Quand le confinement sera terminé, le plus triste serait de vous dire que vous n’en avez pas assez profité pour évoluer, écrit le psychiatre et explorateur
Bien que mes périodes de confinement dans les cockpits de Breitling Orbiter et de Solar Impulse aient été volontaires, on me demande de plus en plus quels conseils je pourrais vous donner pour mieux supporter l’enfermement forcé que la crise actuelle vous impose. Voici ce qui m’a aidé à vivre plusieurs semaines de ma vie dans un ballon ou un avion solaire.
1) Le plus important pour tenir sur la durée est de ne pas vous projeter dans le futur, ne pas vous réjouir que ce soit terminé. Compter les jours qui restent devient un supplice chinois. Il faut au contraire vous concentrer sur le moment présent, prendre conscience de ce que vous faites, pensez et ressentez, en percevant que vous existez dans votre corps tout entier. De cette façon, vous avancerez avec le temps qui passe, sans vous en rendre compte, et serez presque étonné quand ce sera terminé. Vingt jours dans une capsule peuvent passer très vite, un ou deux mois chez soi aussi.
2) Le premier pas pour cela est d’apprendre à trouver votre «safe place», une expérience intérieure de réconfort, de sécurité. C’est une des clés de l’auto-hypnose: vous entraîner à plonger dans une sensation que vous construisez sous forme visuelle, auditive ou sensorielle, et qui vous ramène instantanément dans un cocon protecteur. C’est le bagage le plus utile que j’ai emporté avec moi dans mes expéditions.

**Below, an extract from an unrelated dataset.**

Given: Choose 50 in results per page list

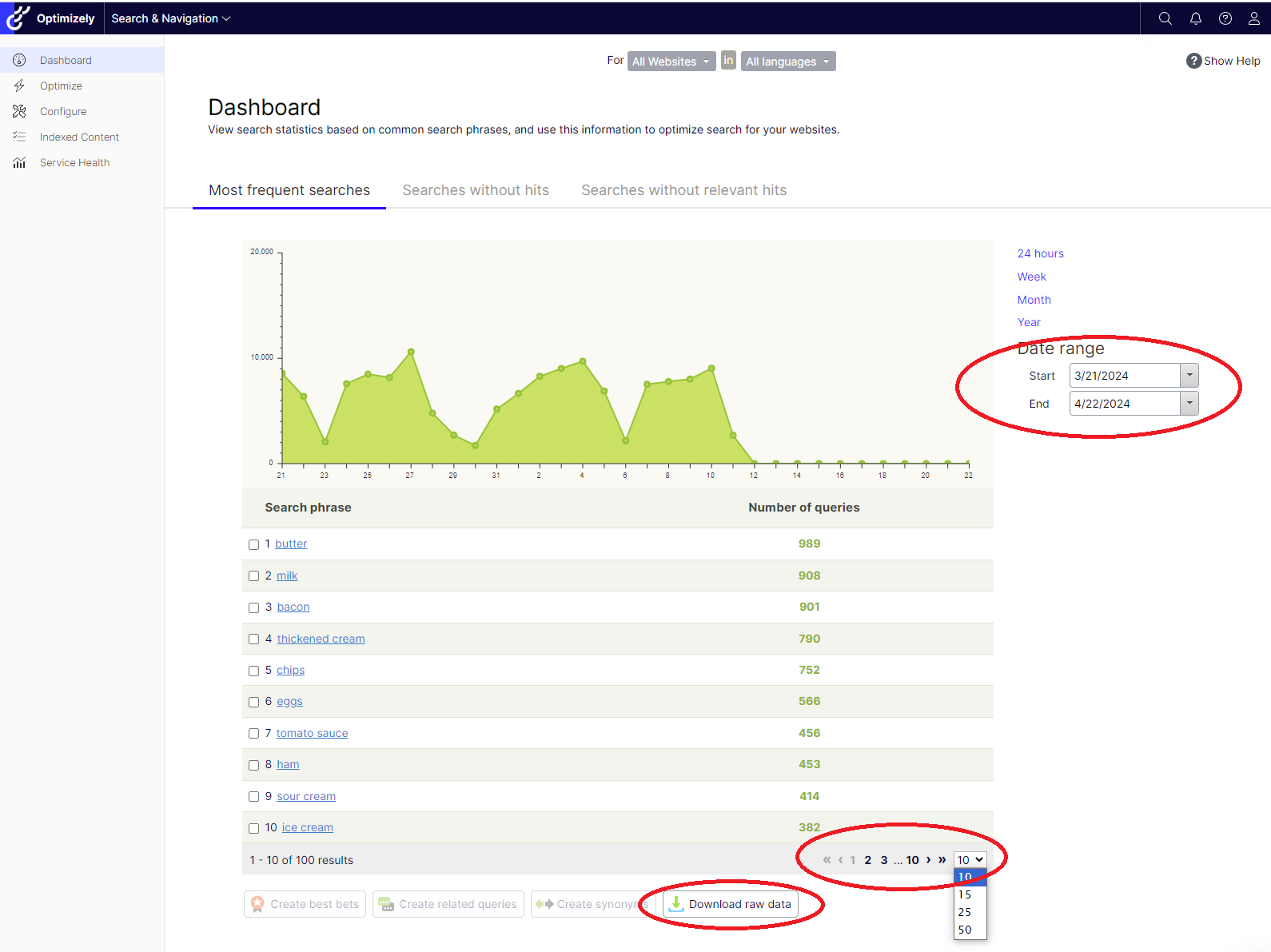Looking at the screenshot, I should pos(965,930).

3) Il faut aussi vous rendre compte que votre confinement est une expérience unique. L’Histoire s’en rappellera, et vous êtes tous, chacun à votre niveau, en train de l’écrire.
4) Cela devient plus facile si vous remettez votre situation personnelle dans un contexte plus grand. Des millions de gens vivent actuellement la même chose. Vous n’êtes pas seul.
5) Vous devez percevoir le sens de ce que vous faites. Le confinement est utile, il vous protège et protège les autres. Cette notion de sens est primordiale. Des prisonniers politiques maltraités ont d’autant mieux réussi à guérir de leur traumatisme qu’ils percevaient leur captivité comme reliée à une cause à laquelle eux-mêmes et leurs partisans croyaient profondément. A un niveau plus modeste, mon but de promouvoir les énergies renouvelables pour protéger l’environnement m’aidait à supporter l’exiguïté de mon cockpit pendant plusieurs jours de vol.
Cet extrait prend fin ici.